▸ **What to work on**: Retype the data below, every word of it, exactly.

***** Dataset content

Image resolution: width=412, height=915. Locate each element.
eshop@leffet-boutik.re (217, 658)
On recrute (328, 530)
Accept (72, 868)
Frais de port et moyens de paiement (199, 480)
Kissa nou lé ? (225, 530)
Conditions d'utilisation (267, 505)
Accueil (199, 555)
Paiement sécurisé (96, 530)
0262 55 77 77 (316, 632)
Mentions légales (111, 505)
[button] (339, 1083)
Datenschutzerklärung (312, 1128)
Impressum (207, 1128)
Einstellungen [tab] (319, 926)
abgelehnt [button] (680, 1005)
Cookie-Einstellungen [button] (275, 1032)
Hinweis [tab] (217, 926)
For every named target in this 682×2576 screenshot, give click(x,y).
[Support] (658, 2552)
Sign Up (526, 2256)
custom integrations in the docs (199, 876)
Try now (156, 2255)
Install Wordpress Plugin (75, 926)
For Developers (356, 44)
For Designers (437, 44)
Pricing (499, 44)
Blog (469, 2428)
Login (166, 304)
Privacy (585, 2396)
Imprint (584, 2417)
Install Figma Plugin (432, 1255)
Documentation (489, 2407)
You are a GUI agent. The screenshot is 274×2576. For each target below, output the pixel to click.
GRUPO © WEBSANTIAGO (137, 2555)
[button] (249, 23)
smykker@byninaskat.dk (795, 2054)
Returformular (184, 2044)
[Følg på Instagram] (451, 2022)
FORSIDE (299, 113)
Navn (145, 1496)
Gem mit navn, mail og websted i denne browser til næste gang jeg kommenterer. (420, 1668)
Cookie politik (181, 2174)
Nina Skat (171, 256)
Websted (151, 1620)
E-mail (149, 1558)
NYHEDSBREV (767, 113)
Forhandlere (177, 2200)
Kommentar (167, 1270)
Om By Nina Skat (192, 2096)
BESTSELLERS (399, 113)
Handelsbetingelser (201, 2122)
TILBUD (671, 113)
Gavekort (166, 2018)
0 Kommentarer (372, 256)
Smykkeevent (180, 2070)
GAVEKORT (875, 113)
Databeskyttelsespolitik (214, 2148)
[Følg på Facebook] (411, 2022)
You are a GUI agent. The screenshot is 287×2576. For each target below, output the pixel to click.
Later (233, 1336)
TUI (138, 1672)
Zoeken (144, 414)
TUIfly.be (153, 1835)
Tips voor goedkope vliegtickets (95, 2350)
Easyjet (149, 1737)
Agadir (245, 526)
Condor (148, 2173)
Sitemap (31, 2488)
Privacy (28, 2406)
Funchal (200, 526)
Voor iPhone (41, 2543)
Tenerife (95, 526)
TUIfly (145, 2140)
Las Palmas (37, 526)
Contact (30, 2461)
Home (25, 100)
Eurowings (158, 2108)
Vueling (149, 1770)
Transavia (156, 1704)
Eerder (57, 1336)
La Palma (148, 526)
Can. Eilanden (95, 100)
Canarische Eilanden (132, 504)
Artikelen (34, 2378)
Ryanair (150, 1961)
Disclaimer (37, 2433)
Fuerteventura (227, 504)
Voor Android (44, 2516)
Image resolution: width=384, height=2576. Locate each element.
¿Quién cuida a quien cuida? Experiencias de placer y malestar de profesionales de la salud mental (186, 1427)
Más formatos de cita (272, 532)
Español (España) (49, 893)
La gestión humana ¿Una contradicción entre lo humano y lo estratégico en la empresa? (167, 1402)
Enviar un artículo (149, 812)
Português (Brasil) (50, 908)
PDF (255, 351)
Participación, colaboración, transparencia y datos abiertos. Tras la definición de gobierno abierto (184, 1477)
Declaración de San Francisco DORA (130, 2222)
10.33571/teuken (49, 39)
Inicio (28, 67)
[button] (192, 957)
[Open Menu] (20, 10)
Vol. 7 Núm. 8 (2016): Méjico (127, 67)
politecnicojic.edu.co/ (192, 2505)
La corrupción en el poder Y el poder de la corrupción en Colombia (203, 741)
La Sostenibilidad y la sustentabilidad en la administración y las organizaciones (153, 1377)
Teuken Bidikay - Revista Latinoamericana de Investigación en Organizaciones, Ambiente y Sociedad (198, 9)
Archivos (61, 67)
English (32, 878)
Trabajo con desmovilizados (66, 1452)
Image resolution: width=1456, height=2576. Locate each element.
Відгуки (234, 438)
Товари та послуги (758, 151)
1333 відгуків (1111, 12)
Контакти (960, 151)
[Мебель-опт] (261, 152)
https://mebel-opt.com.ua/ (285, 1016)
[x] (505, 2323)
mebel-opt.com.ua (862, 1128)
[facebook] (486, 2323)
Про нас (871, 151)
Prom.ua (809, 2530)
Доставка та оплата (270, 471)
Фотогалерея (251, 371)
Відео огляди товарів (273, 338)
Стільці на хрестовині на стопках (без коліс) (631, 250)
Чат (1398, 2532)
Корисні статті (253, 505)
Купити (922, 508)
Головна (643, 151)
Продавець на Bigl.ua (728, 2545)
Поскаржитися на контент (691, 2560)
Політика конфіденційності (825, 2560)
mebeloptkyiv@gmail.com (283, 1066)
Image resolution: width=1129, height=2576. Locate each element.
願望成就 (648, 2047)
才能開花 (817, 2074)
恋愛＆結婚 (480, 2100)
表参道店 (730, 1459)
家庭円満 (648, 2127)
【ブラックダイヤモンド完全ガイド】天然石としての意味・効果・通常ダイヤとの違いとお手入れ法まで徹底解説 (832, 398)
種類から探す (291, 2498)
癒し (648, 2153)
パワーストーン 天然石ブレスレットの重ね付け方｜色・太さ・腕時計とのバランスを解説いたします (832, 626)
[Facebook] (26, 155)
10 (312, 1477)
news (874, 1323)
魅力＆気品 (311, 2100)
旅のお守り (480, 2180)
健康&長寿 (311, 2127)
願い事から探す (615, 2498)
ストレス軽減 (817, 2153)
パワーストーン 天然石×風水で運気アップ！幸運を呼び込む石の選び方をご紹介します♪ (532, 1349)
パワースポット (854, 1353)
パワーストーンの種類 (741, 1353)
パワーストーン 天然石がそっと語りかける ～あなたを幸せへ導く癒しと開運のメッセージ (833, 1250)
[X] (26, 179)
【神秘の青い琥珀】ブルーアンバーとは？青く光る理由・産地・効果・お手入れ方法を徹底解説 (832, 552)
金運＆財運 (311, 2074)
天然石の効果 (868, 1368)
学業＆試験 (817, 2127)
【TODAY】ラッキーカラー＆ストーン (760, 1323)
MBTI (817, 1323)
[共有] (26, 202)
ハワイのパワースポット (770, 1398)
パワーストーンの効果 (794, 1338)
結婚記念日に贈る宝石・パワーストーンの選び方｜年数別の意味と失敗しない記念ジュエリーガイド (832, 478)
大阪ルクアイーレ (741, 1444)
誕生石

**********

▸ **Task solution**:
Image resolution: width=412, height=915. Locate each element.
eshop@leffet-boutik.re (217, 658)
On recrute (328, 530)
Accept (72, 868)
Frais de port et moyens de paiement (199, 480)
Kissa nou lé ? (225, 530)
Conditions d'utilisation (267, 505)
Accueil (199, 555)
Paiement sécurisé (96, 530)
0262 55 77 77 (316, 632)
Mentions légales (111, 505)
[button] (339, 1083)
Datenschutzerklärung (312, 1128)
Impressum (207, 1128)
Einstellungen [tab] (319, 926)
abgelehnt [button] (680, 1005)
Cookie-Einstellungen [button] (275, 1032)
Hinweis [tab] (217, 926)
For every named target in this 682×2576 screenshot, give click(x,y).
[Support] (658, 2552)
Sign Up (526, 2256)
custom integrations in the docs (199, 876)
Try now (156, 2255)
Install Wordpress Plugin (75, 926)
For Developers (356, 44)
For Designers (437, 44)
Pricing (499, 44)
Blog (469, 2428)
Login (166, 304)
Privacy (585, 2396)
Imprint (584, 2417)
Install Figma Plugin (432, 1255)
Documentation (489, 2407)
You are a GUI agent. The screenshot is 274×2576. For each target below, output the pixel to click.
GRUPO © WEBSANTIAGO (137, 2555)
[button] (249, 23)
smykker@byninaskat.dk (795, 2054)
Returformular (184, 2044)
[Følg på Instagram] (451, 2022)
FORSIDE (299, 113)
Navn (145, 1496)
Gem mit navn, mail og websted i denne browser til næste gang jeg kommenterer. (420, 1668)
Cookie politik (181, 2174)
Nina Skat (171, 256)
Websted (151, 1620)
E-mail (149, 1558)
NYHEDSBREV (767, 113)
Forhandlere (177, 2200)
Kommentar (167, 1270)
Om By Nina Skat (192, 2096)
BESTSELLERS (399, 113)
Handelsbetingelser (201, 2122)
TILBUD (671, 113)
Gavekort (166, 2018)
0 Kommentarer (372, 256)
Smykkeevent (180, 2070)
GAVEKORT (875, 113)
Databeskyttelsespolitik (214, 2148)
[Følg på Facebook] (411, 2022)
You are a GUI agent. The screenshot is 287×2576. For each target below, output the pixel to click.
Later (233, 1336)
TUI (138, 1672)
Zoeken (144, 414)
TUIfly.be (153, 1835)
Tips voor goedkope vliegtickets (95, 2350)
Easyjet (149, 1737)
Agadir (245, 526)
Condor (148, 2173)
Sitemap (31, 2488)
Privacy (28, 2406)
Funchal (200, 526)
Voor iPhone (41, 2543)
Tenerife (95, 526)
TUIfly (145, 2140)
Las Palmas (37, 526)
Contact (30, 2461)
Home (25, 100)
Eurowings (158, 2108)
Vueling (149, 1770)
Transavia (156, 1704)
Eerder (57, 1336)
La Palma (148, 526)
Can. Eilanden (95, 100)
Canarische Eilanden (132, 504)
Artikelen (34, 2378)
Ryanair (150, 1961)
Disclaimer (37, 2433)
Fuerteventura (227, 504)
Voor Android (44, 2516)
Image resolution: width=384, height=2576. Locate each element.
¿Quién cuida a quien cuida? Experiencias de placer y malestar de profesionales de la salud mental (186, 1427)
Más formatos de cita (272, 532)
Español (España) (49, 893)
La gestión humana ¿Una contradicción entre lo humano y lo estratégico en la empresa? (167, 1402)
Enviar un artículo (149, 812)
Português (Brasil) (50, 908)
PDF (255, 351)
Participación, colaboración, transparencia y datos abiertos. Tras la definición de gobierno abierto (184, 1477)
Declaración de San Francisco DORA (130, 2222)
10.33571/teuken (49, 39)
Inicio (28, 67)
[button] (192, 957)
[Open Menu] (20, 10)
Vol. 7 Núm. 8 (2016): Méjico (127, 67)
politecnicojic.edu.co/ (192, 2505)
La corrupción en el poder Y el poder de la corrupción en Colombia (203, 741)
La Sostenibilidad y la sustentabilidad en la administración y las organizaciones (153, 1377)
Teuken Bidikay - Revista Latinoamericana de Investigación en Organizaciones, Ambiente y Sociedad (198, 9)
Archivos (61, 67)
English (32, 878)
Trabajo con desmovilizados (66, 1452)
Image resolution: width=1456, height=2576. Locate each element.
Відгуки (234, 438)
Товари та послуги (758, 151)
1333 відгуків (1111, 12)
Контакти (960, 151)
[Мебель-опт] (261, 152)
https://mebel-opt.com.ua/ (285, 1016)
[x] (505, 2323)
mebel-opt.com.ua (862, 1128)
[facebook] (486, 2323)
Про нас (871, 151)
Prom.ua (809, 2530)
Доставка та оплата (270, 471)
Фотогалерея (251, 371)
Відео огляди товарів (273, 338)
Стільці на хрестовині на стопках (без коліс) (631, 250)
Чат (1398, 2532)
Корисні статті (253, 505)
Купити (922, 508)
Головна (643, 151)
Продавець на Bigl.ua (728, 2545)
Поскаржитися на контент (691, 2560)
Політика конфіденційності (825, 2560)
mebeloptkyiv@gmail.com (283, 1066)
Image resolution: width=1129, height=2576. Locate each element.
願望成就 (648, 2047)
才能開花 (817, 2074)
恋愛＆結婚 (480, 2100)
表参道店 (730, 1459)
家庭円満 (648, 2127)
【ブラックダイヤモンド完全ガイド】天然石としての意味・効果・通常ダイヤとの違いとお手入れ法まで徹底解説 (832, 398)
種類から探す (291, 2498)
癒し (648, 2153)
パワーストーン 天然石ブレスレットの重ね付け方｜色・太さ・腕時計とのバランスを解説いたします (832, 626)
[Facebook] (26, 155)
10 (312, 1477)
news (874, 1323)
魅力＆気品 (311, 2100)
旅のお守り (480, 2180)
健康&長寿 (311, 2127)
願い事から探す (615, 2498)
ストレス軽減 (817, 2153)
パワーストーン 天然石×風水で運気アップ！幸運を呼び込む石の選び方をご紹介します♪ (532, 1349)
パワースポット (854, 1353)
パワーストーンの種類 (741, 1353)
パワーストーン 天然石がそっと語りかける ～あなたを幸せへ導く癒しと開運のメッセージ (833, 1250)
[X] (26, 179)
【神秘の青い琥珀】ブルーアンバーとは？青く光る理由・産地・効果・お手入れ方法を徹底解説 (832, 552)
金運＆財運 (311, 2074)
天然石の効果 (868, 1368)
学業＆試験 (817, 2127)
【TODAY】ラッキーカラー＆ストーン (760, 1323)
MBTI (817, 1323)
[共有] (26, 202)
ハワイのパワースポット (770, 1398)
パワーストーンの効果 (794, 1338)
結婚記念日に贈る宝石・パワーストーンの選び方｜年数別の意味と失敗しない記念ジュエリーガイド (832, 478)
大阪ルクアイーレ (741, 1444)
誕生石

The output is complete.